DOCUMENT EXTRACT |
###
AWS Data Migration — Best Practices

Srinivas Mahakud
5 min readNov 28, 2020

Cloud migration is slowly gripping the entire IT Industry. There are various types of cloud migrations an enterprise can perform. One common model is the transfer of data and applications from a local, on-premises data center to the public cloud. Here we will focus on some of the best practices of Data Migration.

Driving Factors for Migration

  • Data Centre Consolidation
  • Digital Transformation
  • Facility or Real Estate Decisions
  • Large Scale Compute Intensive Workloads
  • Cost Reduction
  • Colocation or Outsourcing Contract Changes
  • Bring more agility to your build and operating model
  • Achieve Operational Efficiency
  • Bring more security to the workload environment

Data Migration Best Practices

#1 Know your data
Choosing the right tool for the job is paramount

VM Migration => Cloud Endure for AWS
Database Migration => AWS Data Migration Service
File Data Migration=> AWS DataSync, AWS Snowfall, etc

#2 Migrate Virtual Machines with Cloud Endure
Enterprises looking to quickly rehost a large number of machines to AWS can use CloudEndure Migration without worrying about compatibility, performance disruption. Cloud Endure continuously replicates any application or database from any source (Data Centre, Other Cloud) to AWS. CloudEndure Migration conducts continuous, block-level data replication of your source machines into a staging area in your AWS account without causing any downtime.

Cloud Endure Virtual Machine Migration

#3 Understand Network Bandwidth
Online transfer using AWS DataSync, AWS DMS, CloudEndure requires a good network bandwidth. If the amount of data that is planned for transfer is too large or If your network bandwidth is insufficient to move your data in the desired timeframe then we need to look at offline transfer services like Snowball etc. It’s important to note that the physical bandwidth is not always equal to the available bandwidth. Network connections to the cloud are often shared across by many applications within the organizations. So it’s essential to know how much usable bandwidth is available and accordingly decide on online/offline data transfer

Estimated time to transfer data based on usable network bandwidth
Estimated time to transfer data based on Network Bandwidth

#4 Migrate Database with AWS Database Migration Service (DMS)
###
RECORDS SUPPLIED |

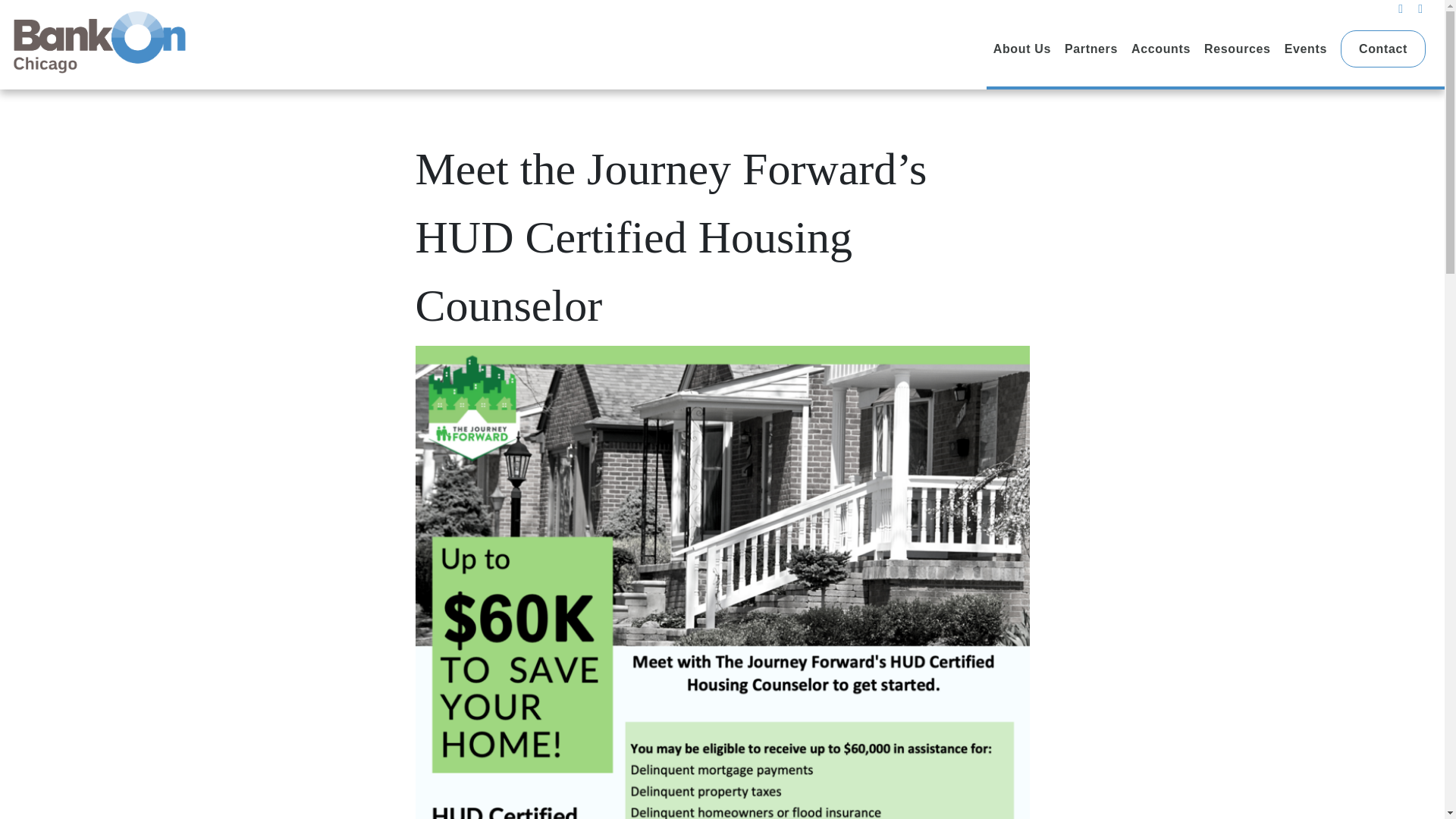
Accounts (1161, 48)
Resources (1237, 48)
Events (1305, 48)
Contact (1382, 48)
Partners (1091, 48)
About Us (1021, 48)
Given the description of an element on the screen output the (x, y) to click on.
###
EXERCISE REQUIREMENTS |
a - Print the passage of the AWS data migration text, everything from "AWS Data Migration — Best" down to "of Data Migration.".
b - Carry on the AWS data migration text from the point where it stops.
The rows that come after the AWS data migration text have no connection to it.

EXPECTED RESPONSES |
a -
AWS Data Migration — Best Practices

Srinivas Mahakud
5 min readNov 28, 2020

Cloud migration is slowly gripping the entire IT Industry. There are various types of cloud migrations an enterprise can perform. One common model is the transfer of data and applications from a local, on-premises data center to the public cloud. Here we will focus on some of the best practices of Data Migration.

b -
AWS Database Migration Service helps in migrating databases to AWS quickly and securely. The source database remains fully operational during the migration, minimizing downtime to applications that rely on the database. The AWS Database Migration Service can migrate your data to and from the most widely used commercial and open-source databases. It supports both homogeneous and heterogeneous migration between different database platforms. Following are some of the key offerings from AWS DMS.

AWS Database Migration Service Offerings

#5 Know your Data Profile
We need to know both the total amount of measured in MBs, PBs as well as the number of files to be migrated. There is a big difference between transferring 1oo TBs of data containing 1000 files as compared to 100 TBs of data consisting of 1 million files.

We are much more likely to saturate our network bandwidth if we are transferring large files as compared to small files measured in KBs. We should have a good understanding of how many average size files, small size files, and large size files that needs to be transferred. I/O workload is very different based on the file size and it can significantly change the approach towards data migration.

  • AWS Snowball is best suited to transfer large files. We can also batch small files together to transfer them effectively.
  • In the case of AWS Data Synch, there is no need to batch small files together as Data Synch Agent installed in the source system will take care of optimizing the transfer over the network.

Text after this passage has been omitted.